Saved data entries

━━━━━━━━━━━━━━━━━━━━

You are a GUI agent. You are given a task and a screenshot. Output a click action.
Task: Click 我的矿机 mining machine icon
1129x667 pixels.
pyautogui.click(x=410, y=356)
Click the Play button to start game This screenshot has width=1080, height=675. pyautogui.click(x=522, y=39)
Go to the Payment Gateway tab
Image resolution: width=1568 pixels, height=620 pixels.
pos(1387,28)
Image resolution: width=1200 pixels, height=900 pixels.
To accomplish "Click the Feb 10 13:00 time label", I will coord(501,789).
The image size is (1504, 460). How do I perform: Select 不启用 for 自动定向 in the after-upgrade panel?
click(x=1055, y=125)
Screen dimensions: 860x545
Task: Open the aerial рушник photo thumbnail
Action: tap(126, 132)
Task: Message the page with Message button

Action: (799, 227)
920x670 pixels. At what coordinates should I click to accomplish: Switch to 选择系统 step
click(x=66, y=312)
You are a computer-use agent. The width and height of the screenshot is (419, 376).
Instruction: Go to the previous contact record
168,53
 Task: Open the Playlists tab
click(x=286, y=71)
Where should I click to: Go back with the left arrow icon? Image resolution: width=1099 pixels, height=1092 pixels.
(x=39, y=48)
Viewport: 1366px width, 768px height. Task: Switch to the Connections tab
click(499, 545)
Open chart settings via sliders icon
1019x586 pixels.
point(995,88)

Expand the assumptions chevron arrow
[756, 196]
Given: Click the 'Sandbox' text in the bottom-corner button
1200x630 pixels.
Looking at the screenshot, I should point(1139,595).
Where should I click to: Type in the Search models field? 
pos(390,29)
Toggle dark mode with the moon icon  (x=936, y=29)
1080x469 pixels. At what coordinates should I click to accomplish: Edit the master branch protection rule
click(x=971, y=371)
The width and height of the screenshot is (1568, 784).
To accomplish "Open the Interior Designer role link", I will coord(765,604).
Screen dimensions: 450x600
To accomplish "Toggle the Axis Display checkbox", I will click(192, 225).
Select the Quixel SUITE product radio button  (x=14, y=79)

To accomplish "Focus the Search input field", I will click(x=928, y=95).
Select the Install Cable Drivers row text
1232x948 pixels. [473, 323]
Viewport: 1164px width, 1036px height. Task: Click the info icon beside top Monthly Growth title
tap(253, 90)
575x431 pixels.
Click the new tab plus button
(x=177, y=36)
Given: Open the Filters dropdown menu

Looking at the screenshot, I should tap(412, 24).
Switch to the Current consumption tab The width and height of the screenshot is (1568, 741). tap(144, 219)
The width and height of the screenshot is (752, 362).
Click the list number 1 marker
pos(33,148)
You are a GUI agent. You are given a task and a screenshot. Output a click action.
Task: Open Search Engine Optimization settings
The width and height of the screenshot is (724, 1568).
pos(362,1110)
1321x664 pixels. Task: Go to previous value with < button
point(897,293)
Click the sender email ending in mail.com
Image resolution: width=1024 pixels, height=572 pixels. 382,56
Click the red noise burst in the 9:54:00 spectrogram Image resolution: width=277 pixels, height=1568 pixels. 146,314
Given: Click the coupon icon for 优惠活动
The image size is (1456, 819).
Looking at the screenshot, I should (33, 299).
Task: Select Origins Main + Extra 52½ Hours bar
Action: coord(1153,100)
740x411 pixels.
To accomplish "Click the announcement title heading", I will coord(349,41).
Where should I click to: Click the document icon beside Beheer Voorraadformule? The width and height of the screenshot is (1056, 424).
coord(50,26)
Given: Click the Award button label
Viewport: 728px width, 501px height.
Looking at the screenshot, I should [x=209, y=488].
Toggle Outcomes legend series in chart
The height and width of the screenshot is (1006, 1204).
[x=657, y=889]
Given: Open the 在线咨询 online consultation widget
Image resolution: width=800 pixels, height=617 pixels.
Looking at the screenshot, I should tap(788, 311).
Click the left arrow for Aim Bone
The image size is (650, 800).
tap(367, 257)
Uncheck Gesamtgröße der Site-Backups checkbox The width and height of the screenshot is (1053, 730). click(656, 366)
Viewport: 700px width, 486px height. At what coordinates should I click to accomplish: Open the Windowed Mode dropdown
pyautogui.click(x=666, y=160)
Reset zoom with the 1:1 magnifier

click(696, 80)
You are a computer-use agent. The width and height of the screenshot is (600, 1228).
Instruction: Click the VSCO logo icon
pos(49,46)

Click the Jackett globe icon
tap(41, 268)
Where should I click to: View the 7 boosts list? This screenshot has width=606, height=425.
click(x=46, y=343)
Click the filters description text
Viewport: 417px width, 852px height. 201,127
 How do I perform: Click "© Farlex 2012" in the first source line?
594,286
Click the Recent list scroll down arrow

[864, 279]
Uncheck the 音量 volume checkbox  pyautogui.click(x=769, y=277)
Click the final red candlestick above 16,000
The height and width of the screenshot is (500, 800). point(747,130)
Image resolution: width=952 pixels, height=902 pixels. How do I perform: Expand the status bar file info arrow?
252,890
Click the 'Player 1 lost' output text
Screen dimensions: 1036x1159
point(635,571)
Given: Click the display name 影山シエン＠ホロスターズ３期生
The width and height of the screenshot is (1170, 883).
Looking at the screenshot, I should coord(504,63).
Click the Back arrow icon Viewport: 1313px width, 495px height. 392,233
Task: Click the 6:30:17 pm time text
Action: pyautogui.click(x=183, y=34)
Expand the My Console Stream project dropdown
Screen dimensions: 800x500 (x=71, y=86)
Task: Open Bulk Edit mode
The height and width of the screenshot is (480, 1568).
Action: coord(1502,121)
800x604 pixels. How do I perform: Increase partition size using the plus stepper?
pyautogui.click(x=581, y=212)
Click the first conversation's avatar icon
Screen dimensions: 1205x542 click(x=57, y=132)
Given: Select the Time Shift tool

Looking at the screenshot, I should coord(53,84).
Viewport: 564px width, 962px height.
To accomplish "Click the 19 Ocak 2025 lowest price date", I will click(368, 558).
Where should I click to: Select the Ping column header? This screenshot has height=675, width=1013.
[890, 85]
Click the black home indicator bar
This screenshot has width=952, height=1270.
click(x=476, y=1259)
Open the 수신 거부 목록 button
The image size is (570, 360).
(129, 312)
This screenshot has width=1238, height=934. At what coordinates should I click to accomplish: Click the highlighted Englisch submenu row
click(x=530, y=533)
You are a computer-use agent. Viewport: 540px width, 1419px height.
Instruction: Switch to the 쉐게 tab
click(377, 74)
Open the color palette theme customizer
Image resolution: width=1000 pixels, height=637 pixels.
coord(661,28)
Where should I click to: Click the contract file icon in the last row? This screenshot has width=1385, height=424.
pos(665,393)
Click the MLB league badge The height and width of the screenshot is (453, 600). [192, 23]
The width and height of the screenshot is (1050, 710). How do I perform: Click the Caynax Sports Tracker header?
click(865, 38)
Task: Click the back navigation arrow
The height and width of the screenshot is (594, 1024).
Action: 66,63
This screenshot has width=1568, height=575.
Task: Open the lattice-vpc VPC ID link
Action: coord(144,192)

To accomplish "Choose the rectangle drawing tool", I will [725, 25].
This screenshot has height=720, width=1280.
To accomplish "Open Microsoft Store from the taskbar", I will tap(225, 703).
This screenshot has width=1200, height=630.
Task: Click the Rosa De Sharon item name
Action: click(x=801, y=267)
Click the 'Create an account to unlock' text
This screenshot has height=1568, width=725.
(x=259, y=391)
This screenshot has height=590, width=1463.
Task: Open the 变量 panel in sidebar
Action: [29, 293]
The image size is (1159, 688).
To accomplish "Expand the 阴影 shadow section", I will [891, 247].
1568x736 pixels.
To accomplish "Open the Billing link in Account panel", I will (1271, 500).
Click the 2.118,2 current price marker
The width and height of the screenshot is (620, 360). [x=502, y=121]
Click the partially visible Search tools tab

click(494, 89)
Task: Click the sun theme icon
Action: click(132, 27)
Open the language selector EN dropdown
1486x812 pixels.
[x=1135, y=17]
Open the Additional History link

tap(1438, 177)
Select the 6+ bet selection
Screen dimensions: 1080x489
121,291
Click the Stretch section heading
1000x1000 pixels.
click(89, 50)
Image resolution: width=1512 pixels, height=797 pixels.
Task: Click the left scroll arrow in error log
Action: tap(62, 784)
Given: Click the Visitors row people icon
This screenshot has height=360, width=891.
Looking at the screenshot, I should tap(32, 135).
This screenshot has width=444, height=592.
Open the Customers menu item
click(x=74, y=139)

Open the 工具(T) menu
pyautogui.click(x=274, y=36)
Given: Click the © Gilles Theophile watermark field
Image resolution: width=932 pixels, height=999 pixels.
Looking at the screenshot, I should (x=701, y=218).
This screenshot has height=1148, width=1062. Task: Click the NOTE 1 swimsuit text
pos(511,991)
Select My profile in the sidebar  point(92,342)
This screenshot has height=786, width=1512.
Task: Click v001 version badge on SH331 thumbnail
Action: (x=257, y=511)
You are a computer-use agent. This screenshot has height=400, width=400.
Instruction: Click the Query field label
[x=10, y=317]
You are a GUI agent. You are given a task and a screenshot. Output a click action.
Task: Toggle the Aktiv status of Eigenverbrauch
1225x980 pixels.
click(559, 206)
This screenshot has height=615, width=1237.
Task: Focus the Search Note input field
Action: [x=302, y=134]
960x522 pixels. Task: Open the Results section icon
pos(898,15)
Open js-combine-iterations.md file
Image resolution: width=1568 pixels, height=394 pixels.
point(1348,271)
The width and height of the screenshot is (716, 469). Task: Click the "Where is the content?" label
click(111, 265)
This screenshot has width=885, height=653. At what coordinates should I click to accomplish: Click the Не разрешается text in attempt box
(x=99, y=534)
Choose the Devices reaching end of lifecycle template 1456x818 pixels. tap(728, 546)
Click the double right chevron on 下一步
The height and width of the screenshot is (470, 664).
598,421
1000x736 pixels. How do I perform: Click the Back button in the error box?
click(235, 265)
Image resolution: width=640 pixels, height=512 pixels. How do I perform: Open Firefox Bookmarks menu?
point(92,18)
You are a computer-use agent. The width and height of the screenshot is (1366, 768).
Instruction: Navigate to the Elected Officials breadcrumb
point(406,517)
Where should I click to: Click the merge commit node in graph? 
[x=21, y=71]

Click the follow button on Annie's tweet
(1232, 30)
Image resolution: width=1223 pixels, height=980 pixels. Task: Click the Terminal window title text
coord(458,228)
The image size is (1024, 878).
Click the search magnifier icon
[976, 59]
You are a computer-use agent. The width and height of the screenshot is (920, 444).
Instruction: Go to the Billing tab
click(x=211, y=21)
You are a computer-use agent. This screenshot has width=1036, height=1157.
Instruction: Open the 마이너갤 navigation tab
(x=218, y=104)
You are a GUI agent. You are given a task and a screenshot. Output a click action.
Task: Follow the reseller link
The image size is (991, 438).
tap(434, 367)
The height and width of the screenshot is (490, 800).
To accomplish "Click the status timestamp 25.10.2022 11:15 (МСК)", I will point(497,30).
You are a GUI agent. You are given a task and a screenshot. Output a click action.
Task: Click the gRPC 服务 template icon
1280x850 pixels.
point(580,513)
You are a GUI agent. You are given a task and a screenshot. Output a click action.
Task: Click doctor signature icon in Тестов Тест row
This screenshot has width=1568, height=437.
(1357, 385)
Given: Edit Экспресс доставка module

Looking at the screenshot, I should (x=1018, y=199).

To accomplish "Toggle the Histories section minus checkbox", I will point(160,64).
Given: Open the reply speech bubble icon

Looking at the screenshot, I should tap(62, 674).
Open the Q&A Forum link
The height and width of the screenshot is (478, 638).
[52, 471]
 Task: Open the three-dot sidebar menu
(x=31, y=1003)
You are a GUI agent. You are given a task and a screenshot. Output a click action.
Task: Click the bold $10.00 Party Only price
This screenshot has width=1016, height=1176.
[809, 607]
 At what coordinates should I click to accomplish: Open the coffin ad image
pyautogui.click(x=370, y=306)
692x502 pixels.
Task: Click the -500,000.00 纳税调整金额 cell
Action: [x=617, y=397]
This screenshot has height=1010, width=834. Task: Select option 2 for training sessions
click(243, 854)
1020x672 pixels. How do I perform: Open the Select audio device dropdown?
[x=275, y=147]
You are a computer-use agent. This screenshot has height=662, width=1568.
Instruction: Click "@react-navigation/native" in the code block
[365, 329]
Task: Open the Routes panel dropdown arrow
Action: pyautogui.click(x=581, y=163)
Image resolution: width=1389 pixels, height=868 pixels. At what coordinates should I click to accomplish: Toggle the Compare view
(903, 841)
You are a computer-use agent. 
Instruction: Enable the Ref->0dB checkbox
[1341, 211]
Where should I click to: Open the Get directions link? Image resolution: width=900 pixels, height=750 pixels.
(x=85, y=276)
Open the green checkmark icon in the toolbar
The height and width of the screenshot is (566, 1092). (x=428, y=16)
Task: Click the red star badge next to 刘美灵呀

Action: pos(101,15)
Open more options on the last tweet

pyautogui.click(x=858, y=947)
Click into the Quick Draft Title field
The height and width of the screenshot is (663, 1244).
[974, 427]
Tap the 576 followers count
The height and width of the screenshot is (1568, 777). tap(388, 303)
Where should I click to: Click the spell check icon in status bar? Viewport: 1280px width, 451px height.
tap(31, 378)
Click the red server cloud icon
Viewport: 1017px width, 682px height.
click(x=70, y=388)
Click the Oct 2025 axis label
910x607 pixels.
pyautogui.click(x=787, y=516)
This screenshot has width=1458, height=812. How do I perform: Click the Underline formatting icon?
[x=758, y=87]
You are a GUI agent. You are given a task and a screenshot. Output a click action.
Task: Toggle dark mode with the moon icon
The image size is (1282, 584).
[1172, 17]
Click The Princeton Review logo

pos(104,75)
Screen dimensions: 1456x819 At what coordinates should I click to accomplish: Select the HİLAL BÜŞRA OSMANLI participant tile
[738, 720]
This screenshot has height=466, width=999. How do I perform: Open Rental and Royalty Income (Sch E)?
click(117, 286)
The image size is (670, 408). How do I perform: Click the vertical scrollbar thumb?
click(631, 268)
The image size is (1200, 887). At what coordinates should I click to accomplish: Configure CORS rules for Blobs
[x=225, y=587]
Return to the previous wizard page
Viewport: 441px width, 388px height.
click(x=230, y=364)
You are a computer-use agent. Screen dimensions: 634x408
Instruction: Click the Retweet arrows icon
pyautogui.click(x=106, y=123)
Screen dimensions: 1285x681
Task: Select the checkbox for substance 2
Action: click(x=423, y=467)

━━━━━━━━━━━━━━━━━━━━

### TASK
Across the records, count the lines holding the string "Uncheck". Give the number and stop.

### YOUR SOLUTION
2